Patriarch Bartholomew of Constantinople

The Patriarchate of Constantinople’s policy towards Macedonia is inconsistent with its policy already being implemented in Ukraine, said Protopriest Nikolai Danilevich

The Patriarchate of Constantinople’s policy towards Macedonia is inconsistent with its policy already being implemented in Ukraine, Protopriest Nikolai Danilevich, Deputy Head of the Department for External Church Relations of the UOC, said in a recent interview with the Union of Orthodox Journalists (UOC).

Answering the question why the Ecumenical Patriarchate is interfering in the affairs of the Ukrainian Church while refusing to resolve the issue of the schismatic Macedonian “Church”, Fr. Nikolai noted the double standard being employed by the Patriarchate.

“This saga with Ukrainian autocephaly began parallel with the possibility of granting autocephaly to the Church of Macedonia, and our media and Greek media have written about it,” Fr. Nikolai explained.

Then His All-Holiness Patriarch Bartholomew announced in September that he would not grant autocephaly to the Macedonians as long as they use the title “Macedonian,” which offends his Greek sensibilities. Now the Patriarchate says it will not grant autocephaly because Macedonia is the canonical territory of the Serbian Church—although such concerns did not prevent the Patriarchate interfering in the canonical territory of the Ukrainian Church.

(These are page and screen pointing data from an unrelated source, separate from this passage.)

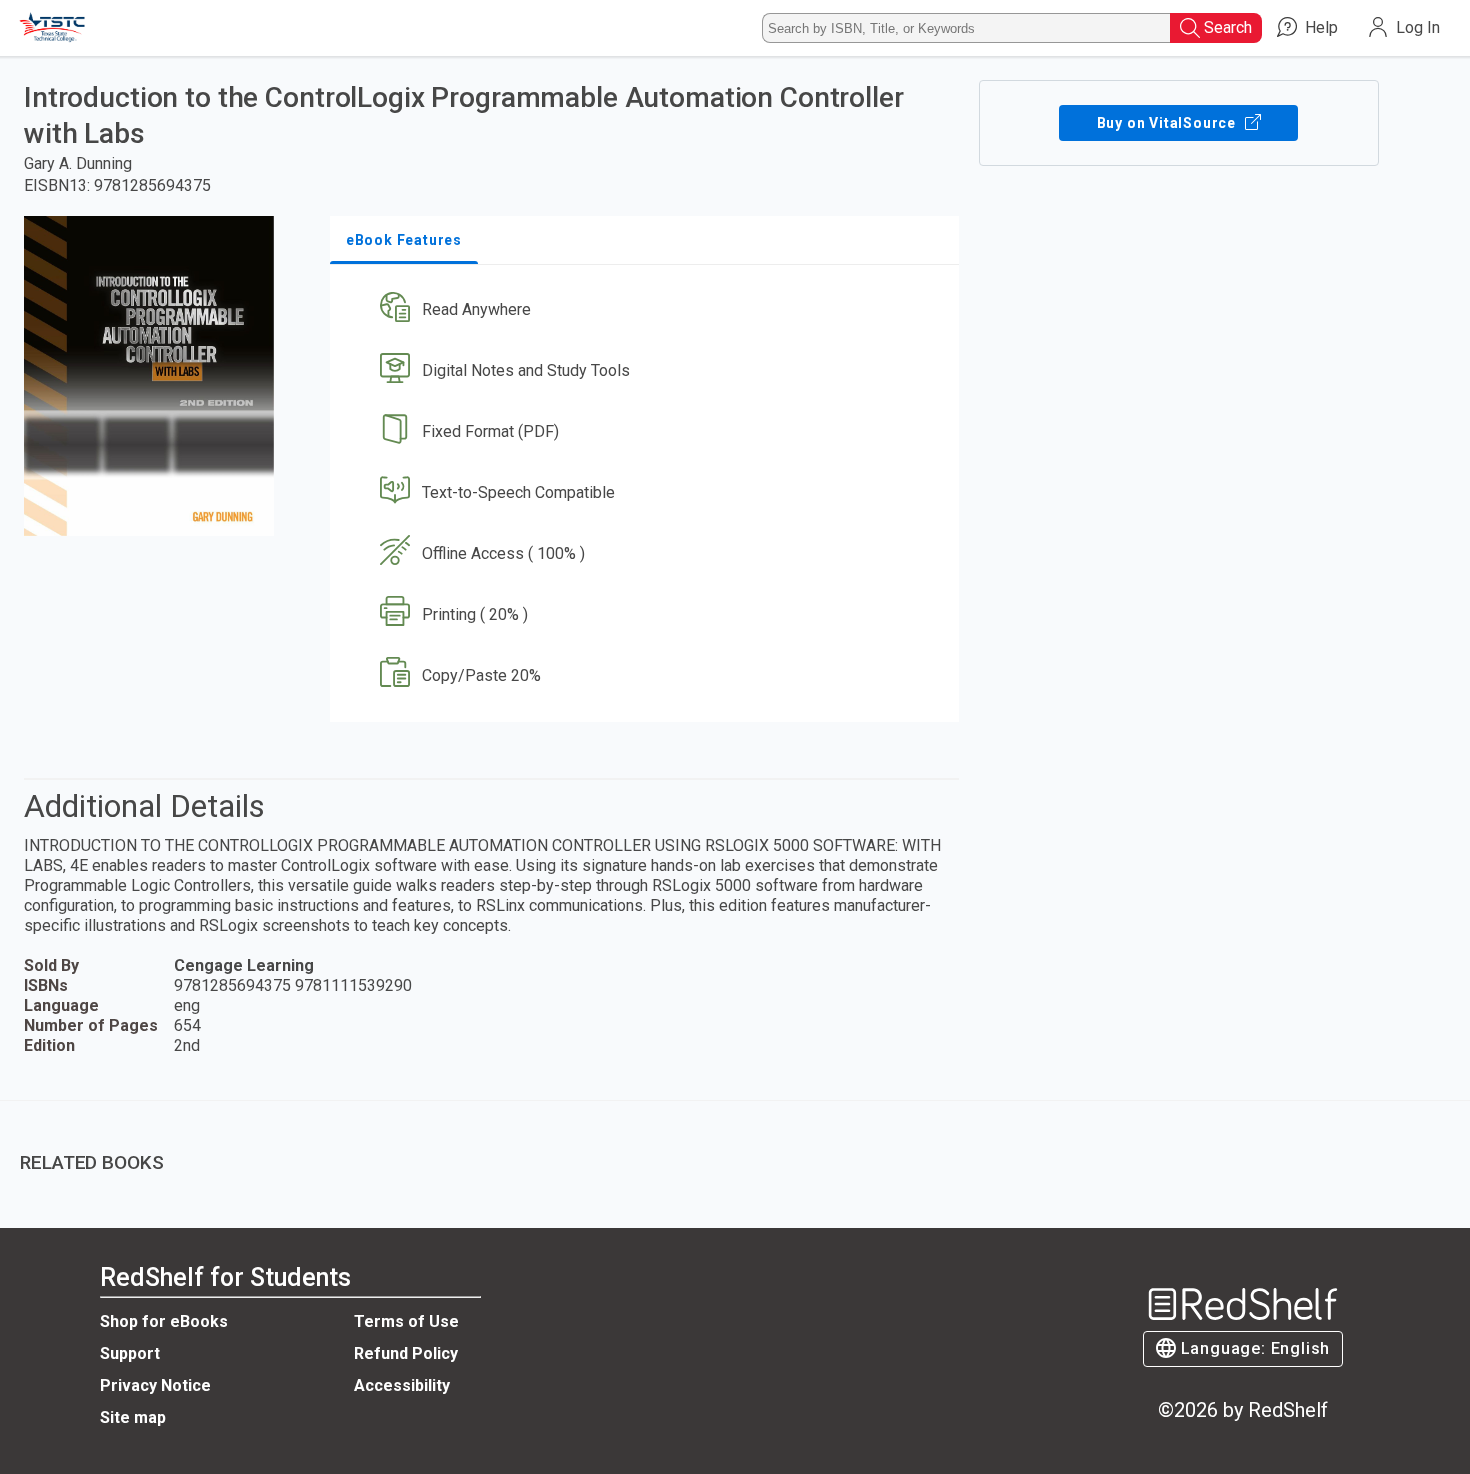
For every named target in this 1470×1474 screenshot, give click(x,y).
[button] (648, 310)
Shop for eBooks (164, 1321)
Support (130, 1353)
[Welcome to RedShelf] (53, 28)
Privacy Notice (155, 1385)
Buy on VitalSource (1168, 123)
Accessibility (402, 1385)
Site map (133, 1417)
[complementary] (735, 1148)
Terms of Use (406, 1321)
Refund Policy (406, 1353)
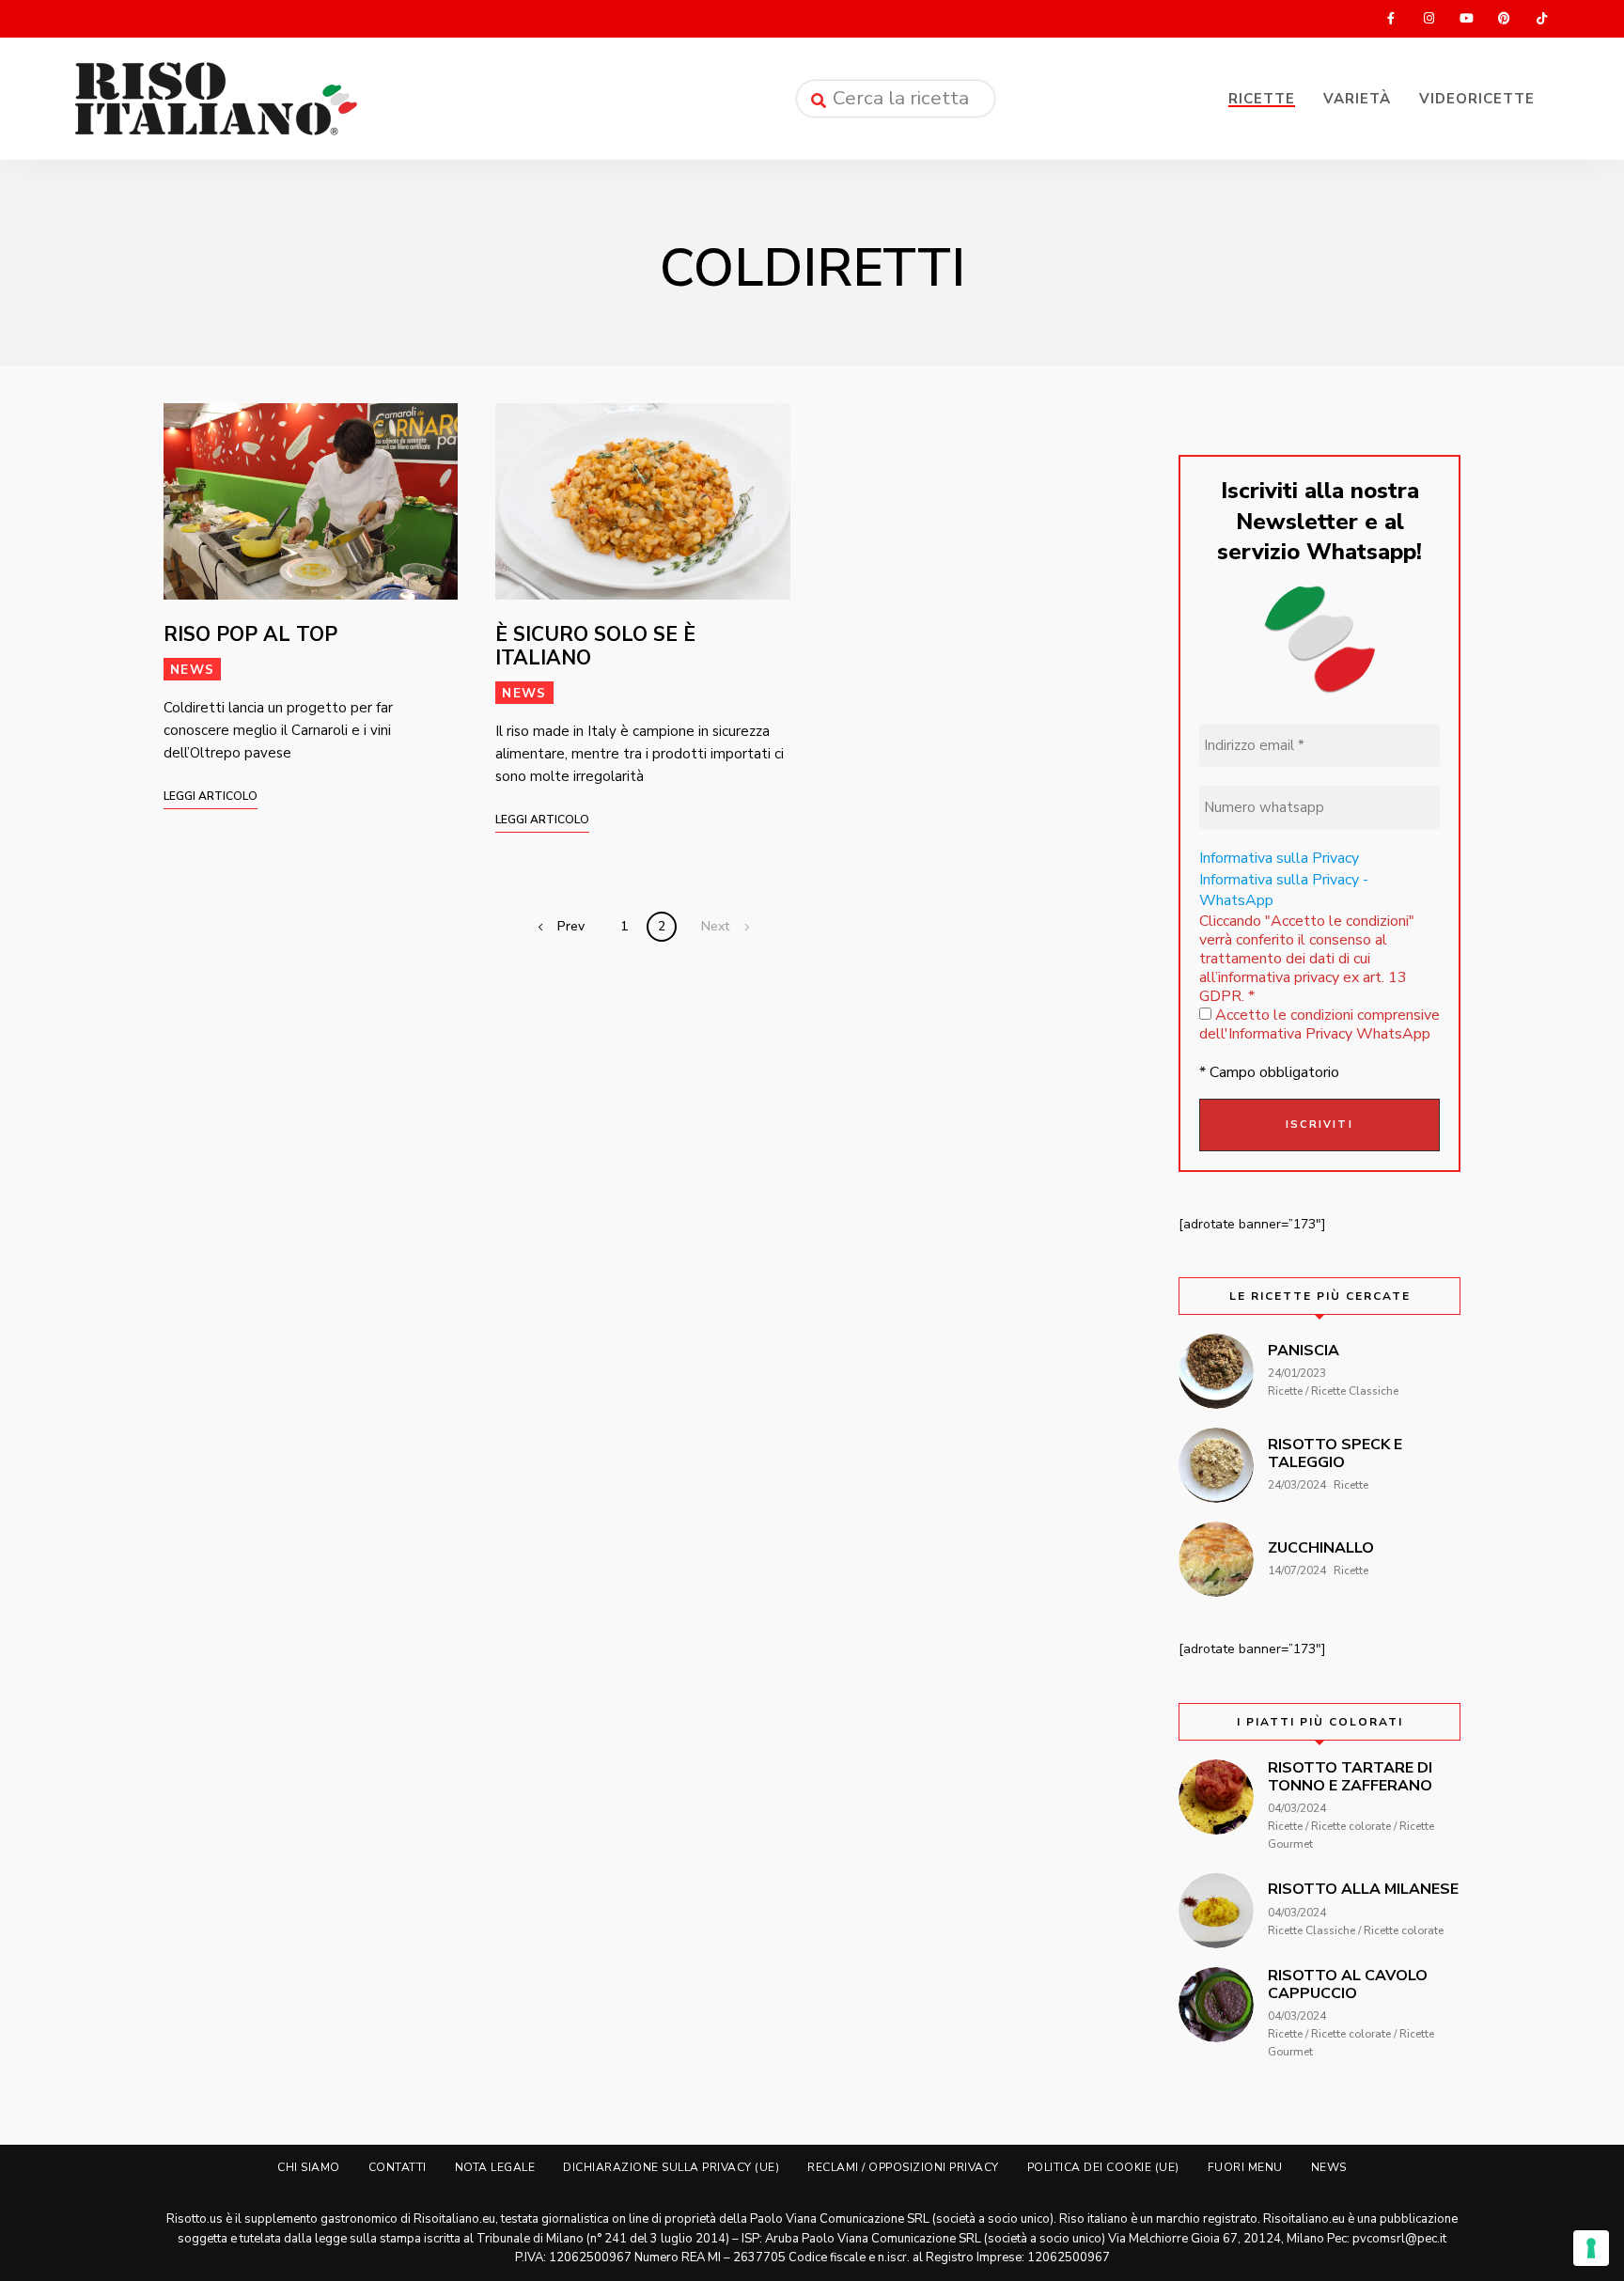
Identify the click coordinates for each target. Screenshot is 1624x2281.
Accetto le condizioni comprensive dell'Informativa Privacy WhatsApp (1319, 1024)
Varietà (1357, 98)
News (192, 670)
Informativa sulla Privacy (1279, 858)
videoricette (1477, 98)
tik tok (1541, 19)
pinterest (1503, 19)
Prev (571, 926)
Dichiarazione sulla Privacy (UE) (671, 2167)
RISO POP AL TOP (250, 634)
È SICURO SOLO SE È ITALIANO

“At the Church of Constantinople’s Synaxis, Patriarch Bartholomew asked to convey that he will never recognize the ‘Skopje Church.’ He understands that if he recognizes it, he will become a stranger and have opposition in Greece. Moreover, he would also quarrel with the Serbian Church. As an ethnic Greek, he understands the sensitivity of this issue,” Fr. Nikolai continued.

The territory that today makes up Macedonia was transferred by the Ecumenical Patriarchate to the Church of Serbia in 1922, Fr. Nikolai notes, but not by a tomos, but a praxis—a document that can be revoked. It was a praxis that also transferred the Kiev Metropolitanate to the Russian Church in 1686.

“For some reason, Patriarch Bartholomew annuls the 1686 document, but not the 1922 document, although the situation is absolutely identical,” the Deputy Head explained.

“The problem with the Greek Church and the problem with the Serbian Church has placed Patriarch Bartholomew in a situation where he has to fight on three fronts, but not even the Ecumenical Patriarch can fight on three fronts at the same time,” Fr. Nikolai stated.

Furthermore, as Fr. Nikolai explained, the Macedonian Church has even more of a right to autocephaly because the people there are united in their desire, whereas Ukrainian Orthodoxy is divided into three camps, and a minority of the people are interested in autocephaly.

“But we see a double standard, political interference, and a definite inconsistency in the actions of the Patriarchate of Constantinople,” the Ukrainian Church rep summarized.

Earlier, the media reported that Patriarch Bartholomew did not intend to grant autocephaly to the non-canonical Macedonian Church. According to the Patriarchate of Constantinople, this issue is the sphere of competence of the Serbian Orthodox Church.